{
If there is interest, leave a comment and I will try to expand on this post.
Recently, I was working on some legacy code in Flex 3.5. We wanted to take this pile of inherited classes, and do some composition with them to make updates to the code easier. All was going well until I hit this very strange bug, where only the very last of the items in a repeater was getting properly updated.
Now, the true source of this bug was that we for some reason, had our data model maintaining references to the display object that was rendering the data. Meaning, instead of passing in a data reference to our display object and being happy, we had a double binding. This double binding was used by so many classes in different places, that it was not worth our time in trying to decouple it. (indeed, we spent 3 days trying to do so.)

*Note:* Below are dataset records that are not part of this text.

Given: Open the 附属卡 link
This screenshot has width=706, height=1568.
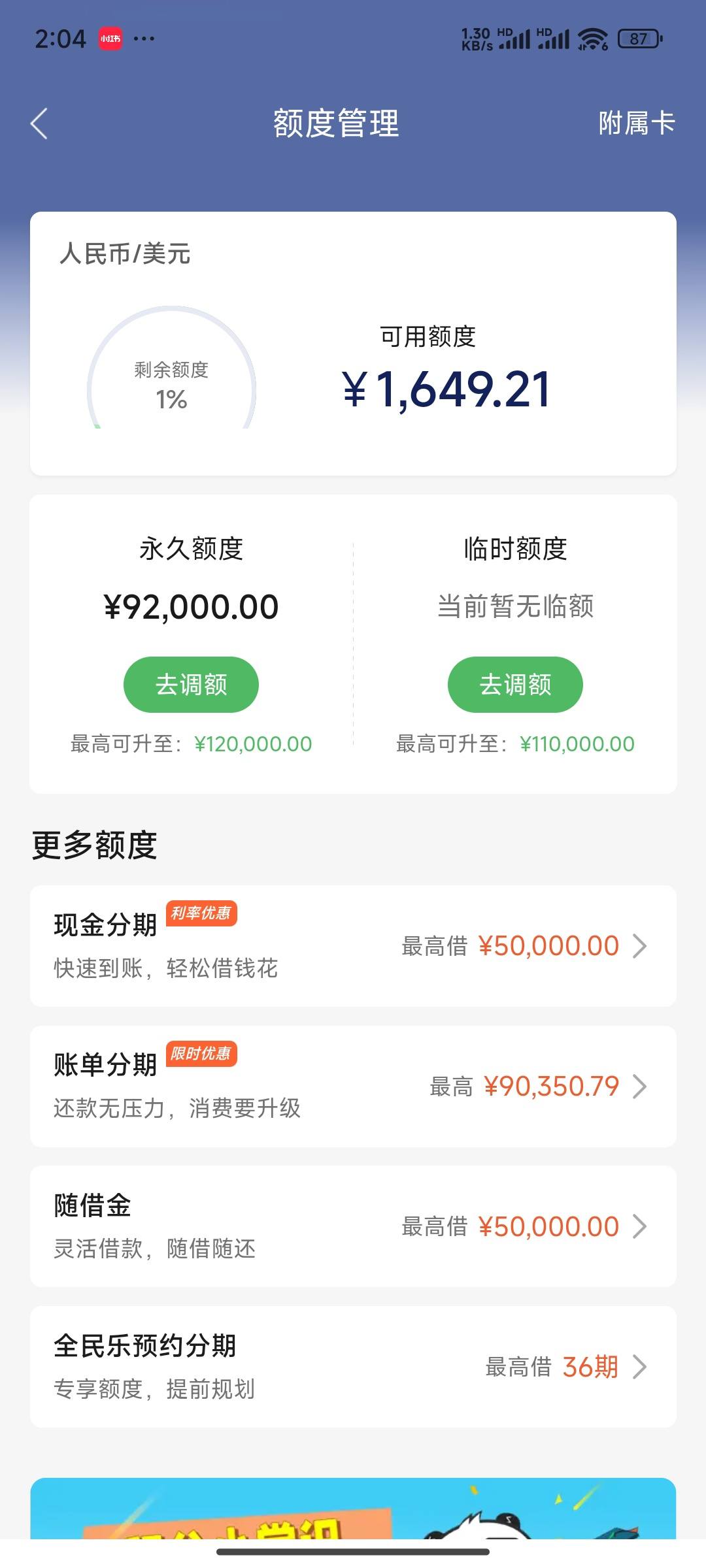Looking at the screenshot, I should [x=636, y=123].
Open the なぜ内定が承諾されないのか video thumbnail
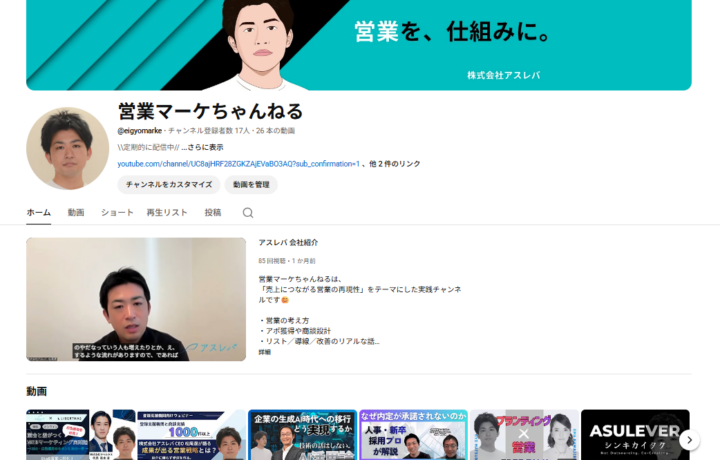Screen dimensions: 720x460 [413, 434]
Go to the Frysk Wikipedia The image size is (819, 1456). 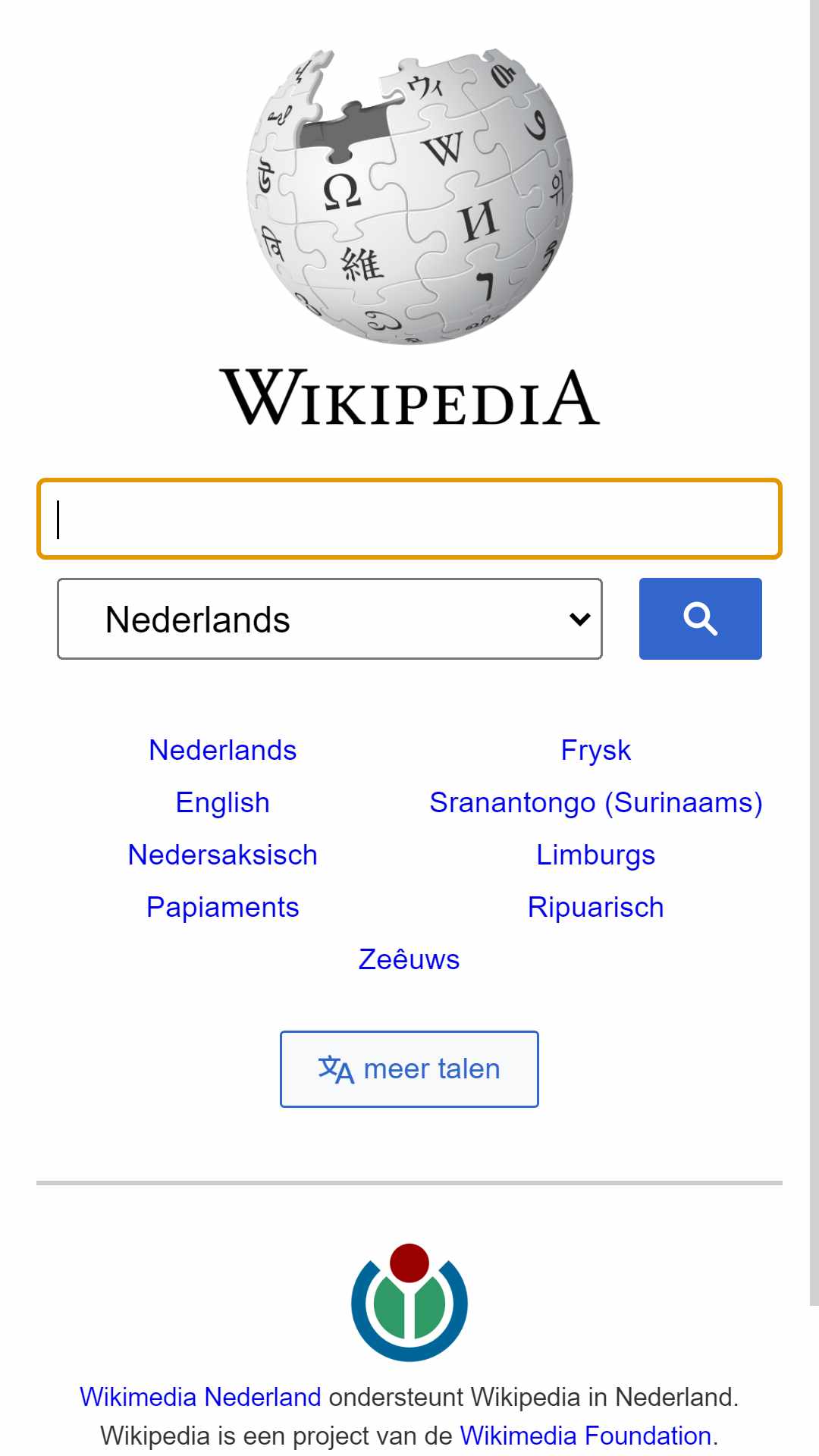pyautogui.click(x=596, y=750)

However, the implementation of this bug, was that our repeater was creating extra instances of the display object, so that while the display had a reference to the correct data, the data did not have the correct reference to the display (except in the last case). We spent a few hours trying to decipher why this was, and eventually we discovered the problem.
We had an ArrayCollection that was bound as the source of the repeater, and we were changing the values of the ArrayCollection within a loop. Our code looked something like this:
boundedCollection = new ArrayCollection()
for(var i = 0; i < numberOfResponses; i++)
{
if(needToAlterData(data[i]))
{
data[i] = alterData(data[i]);
}
boundedCollection.addItem(data[i]);
}
What this affectivly did, was each time the arrayCollection changed, it sent an event to the Repeater telling it to redraw itself thus destroying the instances that were bound to the data and just creating a bunch of dangling references.
The sollution to this problem was to change the code to the following:
boundedCollection = new ArrayCollection()
for(var i = 0; i < numberOfResponses; i++)
{
if(needToAlterData(data[i]))
{
data[i] = alterData(data[i]);
}
boundedCollection.source.push(data[i]);
}
boundedCollection.refresh();
This ensured that the repeater did not start drawing the displayObjects until after all the data was set, and fixed our bug.
I doubt many people are still using Flex 3.5, and in general you shouldn't need this functionality, but if you find strange behavior with your Repeater and your bound ArrayCollection, try this technique and odds are it will fix your problem.